DATA FOR THIS TASK: Begin

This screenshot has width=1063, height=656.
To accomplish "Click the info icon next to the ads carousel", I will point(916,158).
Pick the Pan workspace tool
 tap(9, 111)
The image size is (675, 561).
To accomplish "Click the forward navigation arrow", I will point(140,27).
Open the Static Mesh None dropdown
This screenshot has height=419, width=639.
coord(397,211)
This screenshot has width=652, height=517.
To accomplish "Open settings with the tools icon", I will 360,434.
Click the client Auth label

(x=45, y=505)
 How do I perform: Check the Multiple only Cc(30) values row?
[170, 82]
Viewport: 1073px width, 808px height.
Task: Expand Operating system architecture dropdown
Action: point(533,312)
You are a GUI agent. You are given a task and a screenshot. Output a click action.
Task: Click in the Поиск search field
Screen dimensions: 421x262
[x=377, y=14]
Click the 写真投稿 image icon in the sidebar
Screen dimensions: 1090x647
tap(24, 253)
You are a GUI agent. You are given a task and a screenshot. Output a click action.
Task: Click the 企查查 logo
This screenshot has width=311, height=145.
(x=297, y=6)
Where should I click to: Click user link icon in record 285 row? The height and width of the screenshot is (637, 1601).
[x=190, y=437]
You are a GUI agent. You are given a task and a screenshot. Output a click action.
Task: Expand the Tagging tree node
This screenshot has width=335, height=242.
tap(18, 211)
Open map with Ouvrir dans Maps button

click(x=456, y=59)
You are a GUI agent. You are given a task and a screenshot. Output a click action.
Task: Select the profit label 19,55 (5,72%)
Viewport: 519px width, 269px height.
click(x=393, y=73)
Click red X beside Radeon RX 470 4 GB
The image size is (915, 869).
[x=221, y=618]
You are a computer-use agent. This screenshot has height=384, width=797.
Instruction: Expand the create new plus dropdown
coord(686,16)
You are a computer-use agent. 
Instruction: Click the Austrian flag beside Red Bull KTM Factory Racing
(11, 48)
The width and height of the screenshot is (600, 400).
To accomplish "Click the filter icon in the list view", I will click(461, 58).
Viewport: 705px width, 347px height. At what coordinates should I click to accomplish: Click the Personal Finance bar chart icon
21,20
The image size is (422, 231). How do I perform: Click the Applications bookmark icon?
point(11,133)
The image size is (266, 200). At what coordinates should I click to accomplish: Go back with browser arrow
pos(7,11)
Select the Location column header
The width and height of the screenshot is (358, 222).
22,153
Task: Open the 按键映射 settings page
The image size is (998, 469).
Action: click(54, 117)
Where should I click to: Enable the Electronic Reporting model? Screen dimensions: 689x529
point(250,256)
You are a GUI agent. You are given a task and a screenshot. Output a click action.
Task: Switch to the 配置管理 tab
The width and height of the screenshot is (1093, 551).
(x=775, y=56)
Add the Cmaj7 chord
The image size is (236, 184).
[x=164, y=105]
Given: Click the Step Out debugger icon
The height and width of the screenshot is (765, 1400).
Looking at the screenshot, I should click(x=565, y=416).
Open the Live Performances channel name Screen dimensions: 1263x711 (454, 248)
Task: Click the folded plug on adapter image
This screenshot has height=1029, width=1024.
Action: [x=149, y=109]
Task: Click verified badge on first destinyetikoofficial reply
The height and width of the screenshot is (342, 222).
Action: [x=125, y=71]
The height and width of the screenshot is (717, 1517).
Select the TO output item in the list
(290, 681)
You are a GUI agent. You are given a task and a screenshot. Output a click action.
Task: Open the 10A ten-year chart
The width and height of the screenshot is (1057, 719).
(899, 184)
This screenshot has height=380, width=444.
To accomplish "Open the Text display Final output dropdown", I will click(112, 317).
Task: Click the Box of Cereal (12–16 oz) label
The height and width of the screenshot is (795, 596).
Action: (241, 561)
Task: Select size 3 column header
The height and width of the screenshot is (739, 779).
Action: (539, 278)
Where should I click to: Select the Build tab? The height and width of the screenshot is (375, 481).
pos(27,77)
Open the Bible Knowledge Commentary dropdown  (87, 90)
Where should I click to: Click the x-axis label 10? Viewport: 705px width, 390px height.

DATA FOR THIS TASK: End

• [TRY IT] Set down the listing above exactly, line for line.

• [ANSWER FOR THE TASK]
This screenshot has width=1063, height=656.
To accomplish "Click the info icon next to the ads carousel", I will point(916,158).
Pick the Pan workspace tool
 tap(9, 111)
The image size is (675, 561).
To accomplish "Click the forward navigation arrow", I will point(140,27).
Open the Static Mesh None dropdown
This screenshot has height=419, width=639.
coord(397,211)
This screenshot has width=652, height=517.
To accomplish "Open settings with the tools icon", I will 360,434.
Click the client Auth label

(x=45, y=505)
 How do I perform: Check the Multiple only Cc(30) values row?
[170, 82]
Viewport: 1073px width, 808px height.
Task: Expand Operating system architecture dropdown
Action: point(533,312)
You are a GUI agent. You are given a task and a screenshot. Output a click action.
Task: Click in the Поиск search field
Screen dimensions: 421x262
[x=377, y=14]
Click the 写真投稿 image icon in the sidebar
Screen dimensions: 1090x647
tap(24, 253)
You are a GUI agent. You are given a task and a screenshot. Output a click action.
Task: Click the 企查查 logo
This screenshot has width=311, height=145.
(x=297, y=6)
Where should I click to: Click user link icon in record 285 row? The height and width of the screenshot is (637, 1601).
[x=190, y=437]
You are a GUI agent. You are given a task and a screenshot. Output a click action.
Task: Expand the Tagging tree node
This screenshot has width=335, height=242.
tap(18, 211)
Open map with Ouvrir dans Maps button

click(x=456, y=59)
You are a GUI agent. You are given a task and a screenshot. Output a click action.
Task: Select the profit label 19,55 (5,72%)
Viewport: 519px width, 269px height.
click(x=393, y=73)
Click red X beside Radeon RX 470 4 GB
The image size is (915, 869).
[x=221, y=618]
You are a computer-use agent. This screenshot has height=384, width=797.
Instruction: Expand the create new plus dropdown
coord(686,16)
You are a computer-use agent. 
Instruction: Click the Austrian flag beside Red Bull KTM Factory Racing
(11, 48)
The width and height of the screenshot is (600, 400).
To accomplish "Click the filter icon in the list view", I will click(461, 58).
Viewport: 705px width, 347px height. At what coordinates should I click to accomplish: Click the Personal Finance bar chart icon
21,20
The image size is (422, 231). How do I perform: Click the Applications bookmark icon?
point(11,133)
The image size is (266, 200). At what coordinates should I click to accomplish: Go back with browser arrow
pos(7,11)
Select the Location column header
The width and height of the screenshot is (358, 222).
22,153
Task: Open the 按键映射 settings page
The image size is (998, 469).
Action: click(54, 117)
Where should I click to: Enable the Electronic Reporting model? Screen dimensions: 689x529
point(250,256)
You are a GUI agent. You are given a task and a screenshot. Output a click action.
Task: Switch to the 配置管理 tab
The width and height of the screenshot is (1093, 551).
(x=775, y=56)
Add the Cmaj7 chord
The image size is (236, 184).
[x=164, y=105]
Given: Click the Step Out debugger icon
The height and width of the screenshot is (765, 1400).
Looking at the screenshot, I should click(x=565, y=416).
Open the Live Performances channel name Screen dimensions: 1263x711 (454, 248)
Task: Click the folded plug on adapter image
This screenshot has height=1029, width=1024.
Action: [x=149, y=109]
Task: Click verified badge on first destinyetikoofficial reply
The height and width of the screenshot is (342, 222).
Action: [x=125, y=71]
The height and width of the screenshot is (717, 1517).
Select the TO output item in the list
(290, 681)
You are a GUI agent. You are given a task and a screenshot. Output a click action.
Task: Open the 10A ten-year chart
The width and height of the screenshot is (1057, 719).
(899, 184)
This screenshot has height=380, width=444.
To accomplish "Open the Text display Final output dropdown", I will click(112, 317).
Task: Click the Box of Cereal (12–16 oz) label
The height and width of the screenshot is (795, 596).
Action: (241, 561)
Task: Select size 3 column header
The height and width of the screenshot is (739, 779).
Action: (539, 278)
Where should I click to: Select the Build tab? The height and width of the screenshot is (375, 481).
pos(27,77)
Open the Bible Knowledge Commentary dropdown  (87, 90)
Where should I click to: Click the x-axis label 10? Viewport: 705px width, 390px height.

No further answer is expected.